トイレの中で30分程痛みに耐えていました。冷や汗か脂汗か分かりませんが、顔からも体中から汗が出ました。

途中、妻を起こして救急車を呼んでもらおうかとも考えました。「深夜なので、マンション内に入ったらサイレンは鳴らさないようにお願いしよう。吐き気もあったので、下痢と吐き気で熱が出ないとなれば、今年のインフルエンザの一つの方と一致する」等と思っていました。

幸いにして、30分程で治まりました。 妻を起こさないように静かに着替えをして、再度床に就きました。

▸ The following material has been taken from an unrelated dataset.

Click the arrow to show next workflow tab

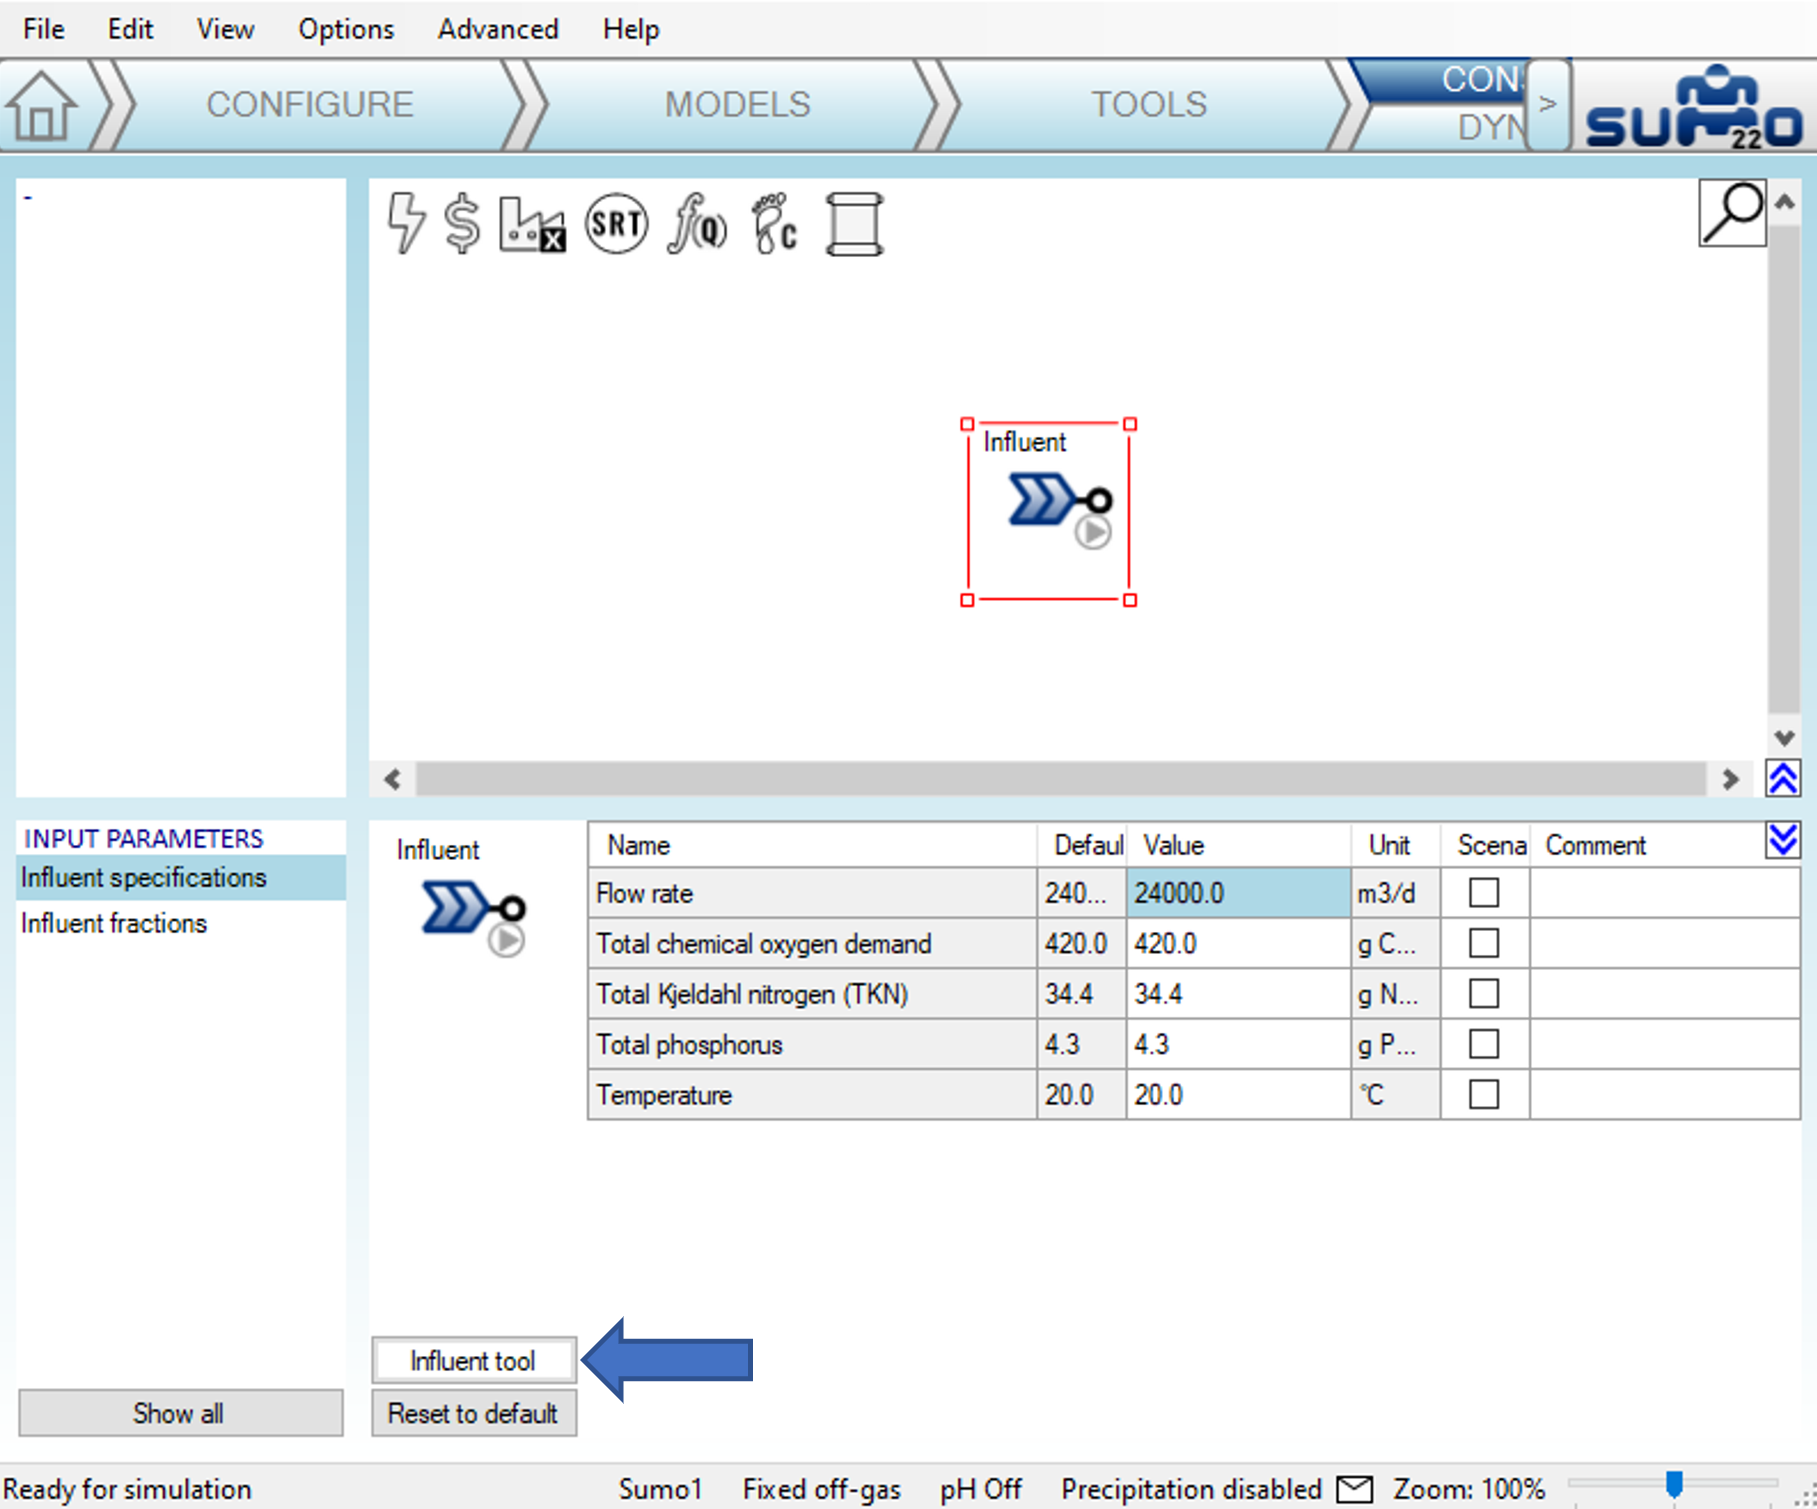1548,104
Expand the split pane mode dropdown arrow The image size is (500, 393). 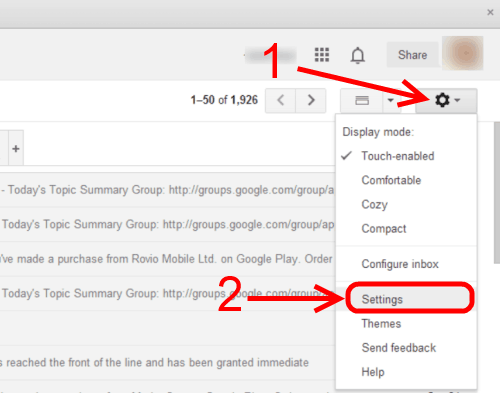pyautogui.click(x=390, y=100)
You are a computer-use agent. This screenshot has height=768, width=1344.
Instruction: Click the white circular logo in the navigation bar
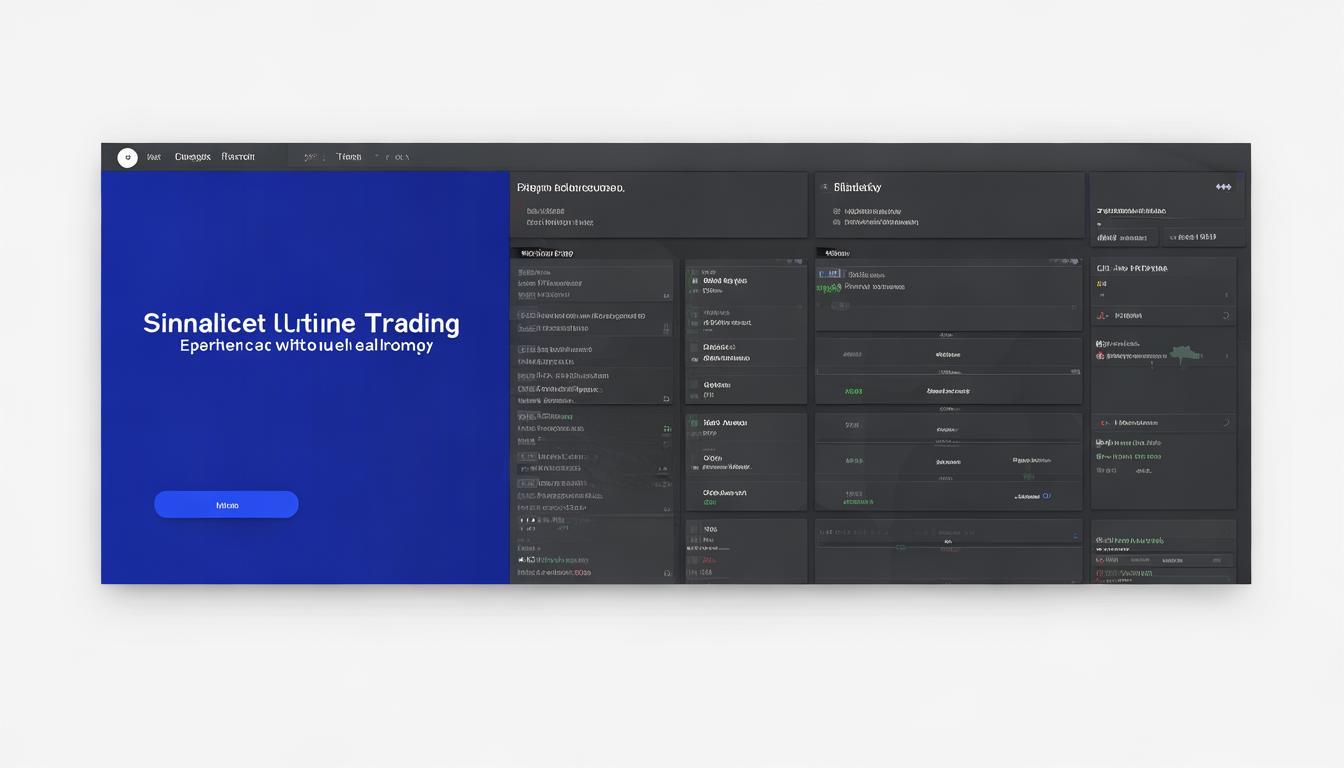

日頃、家族をはじめ身近な人に、『予防接種はしない方が良い。免疫力を高めるようにしていれば大丈夫』と言っているので、インフルエンザだったら『嫌だな』と思っているうちに寝てしまった。 これまで救急車に乗ったことはありませんが、お世話にならずに済んで良かったと思います。

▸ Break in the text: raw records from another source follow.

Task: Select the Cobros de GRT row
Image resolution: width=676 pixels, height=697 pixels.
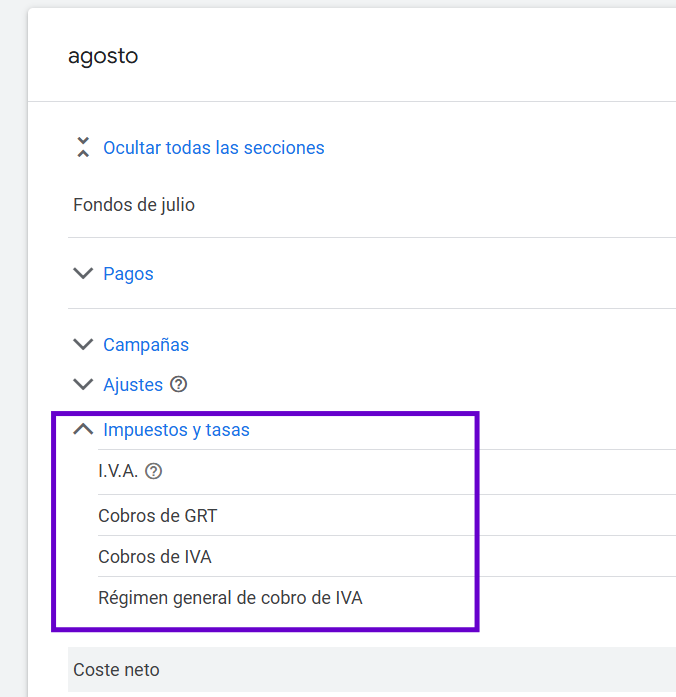Action: [x=157, y=516]
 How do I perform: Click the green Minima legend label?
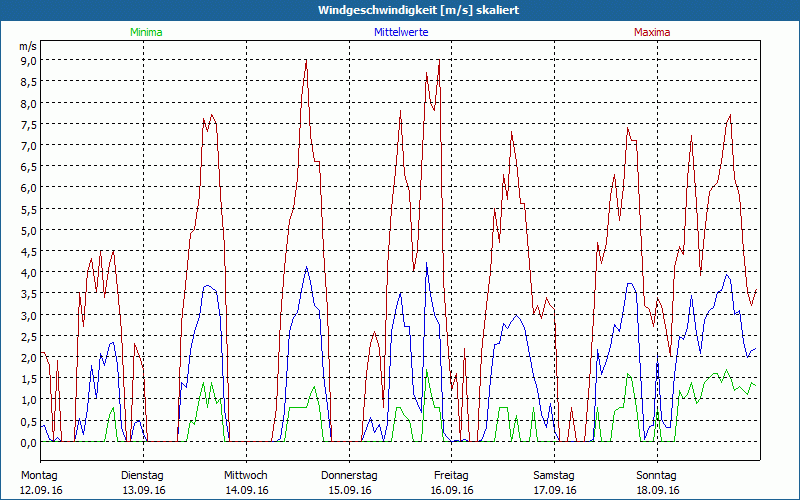(145, 32)
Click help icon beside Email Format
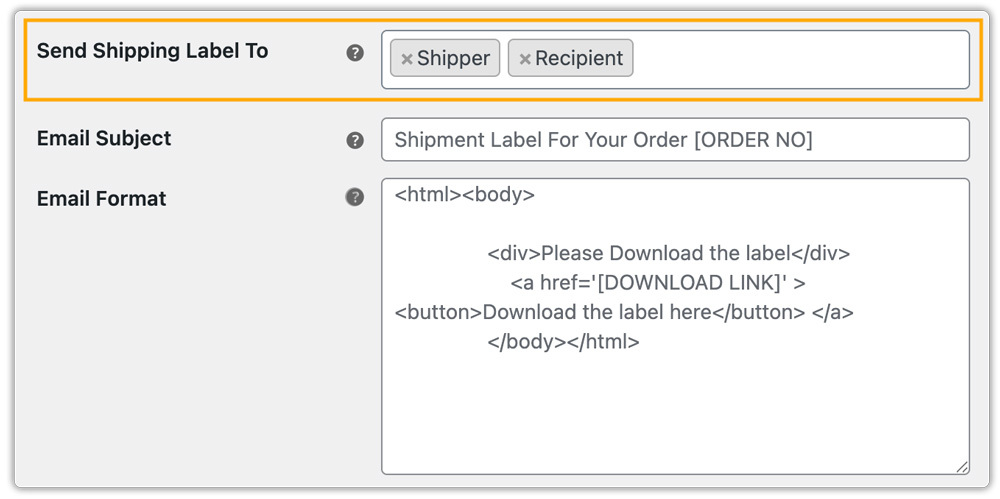Screen dimensions: 1000x499 click(x=355, y=197)
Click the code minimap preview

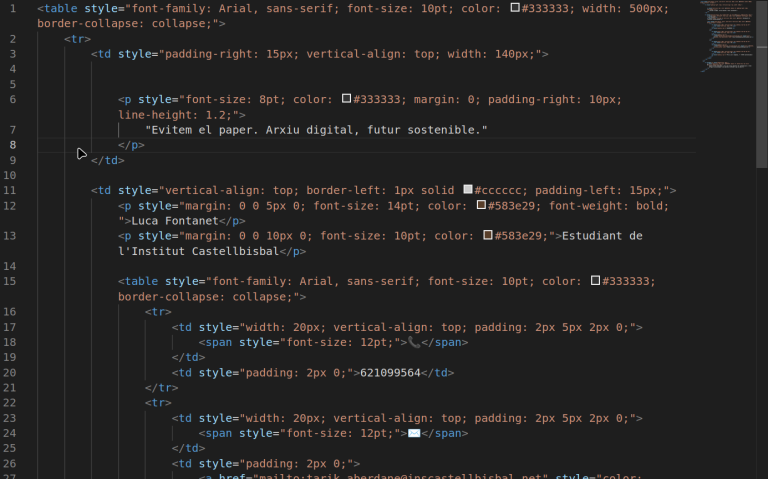[726, 40]
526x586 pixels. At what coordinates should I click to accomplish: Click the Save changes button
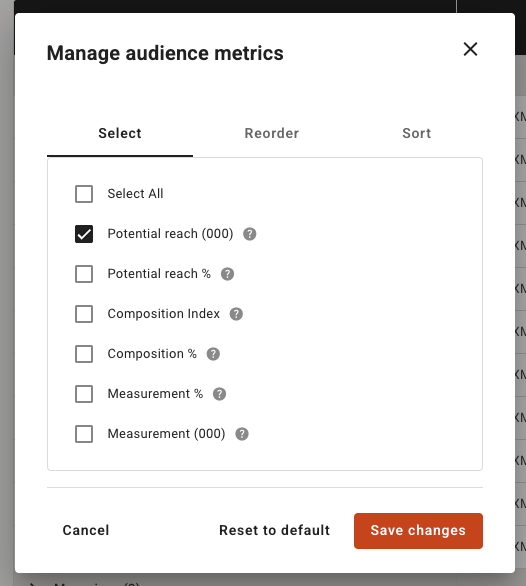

以前から、「腸内細菌」には気を付けています。出来るだけ善玉菌を優勢にしておこうと、食事に注意を払っています。 野菜や発酵食品を食べ、善玉菌の代表であるビフィズス菌を多く取るようにしています。ヨーグルトやヤクルトもいいと思いますが、日本人には植物性の乳酸菌が身体にあっていると思い、カゴメの「ラブレ」を毎日飲んでいます。

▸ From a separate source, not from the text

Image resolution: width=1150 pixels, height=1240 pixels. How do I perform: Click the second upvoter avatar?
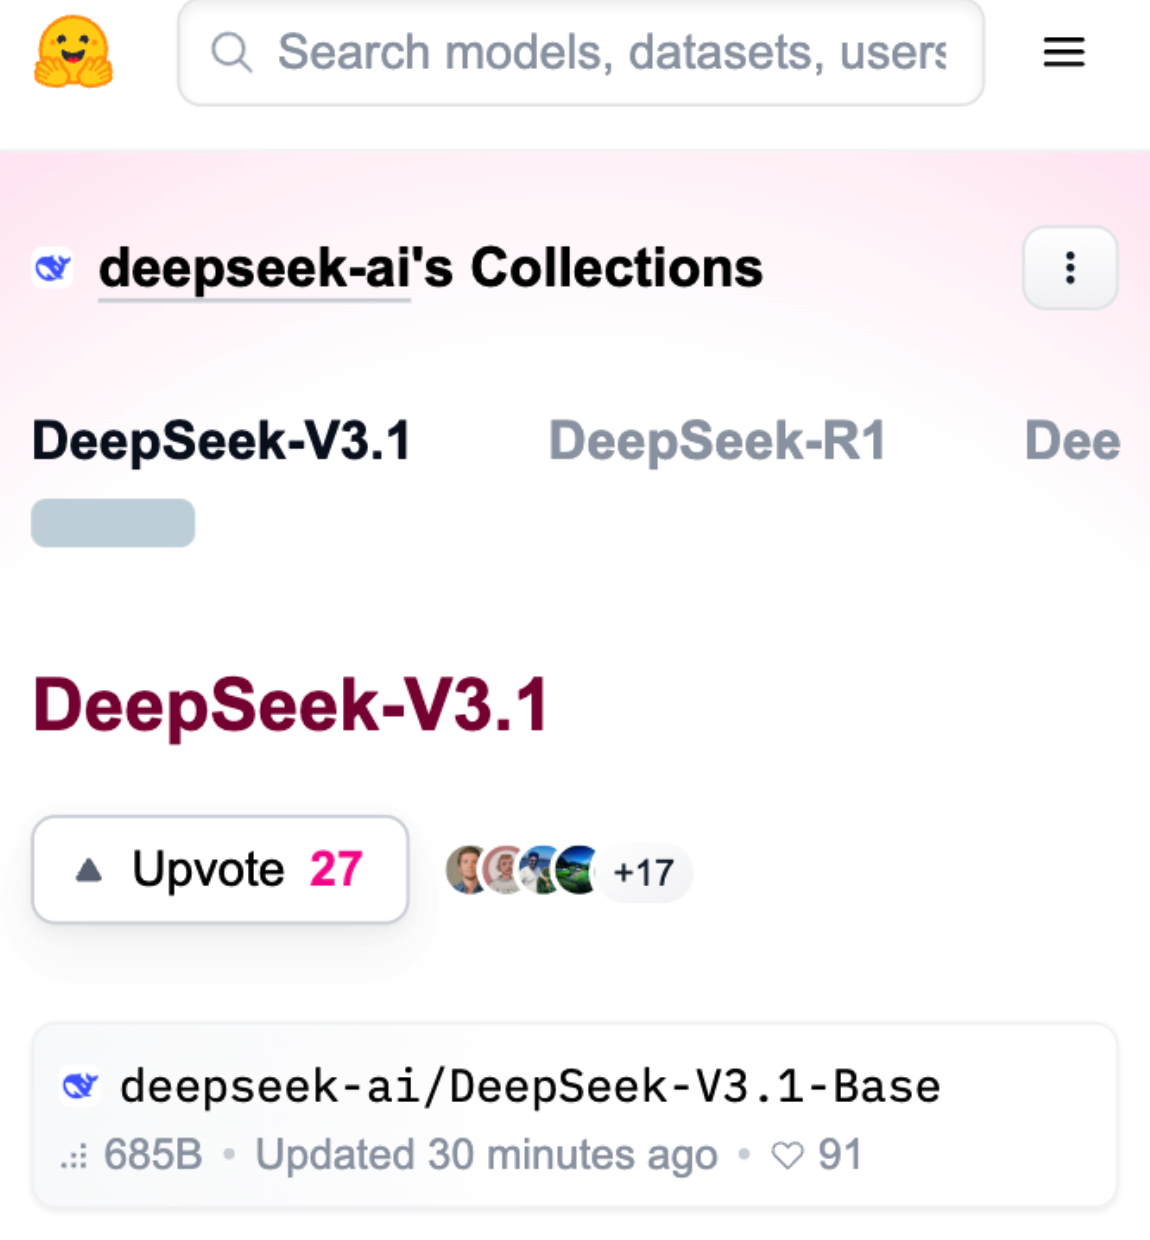[x=503, y=870]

いずれにしても、健康と若さのためには腸内の善玉菌を多くしておくことだと思っています。

腸内には1,000種類、100兆個を超える菌がおり、発ガンや各種疾病に関係し免疫能の促進、抑制に作用しています。 人の「健康と病気」に深く関係しています。

 「腸内細菌」は、善玉菌(20%)、悪玉菌(10%)、日和見菌(70%)の3グループに分けられ、常に勢力争いを繰り広げせめぎ合っています。日和見菌はいつも、どちらか強い方の味方になっています。

私たちの社会もよく似ています。 多くの人は、強い方の味方をします。まわりの人と異なる言動を慎み、敵ではないと装います。 おだやかに生きていくための知恵かも知れません。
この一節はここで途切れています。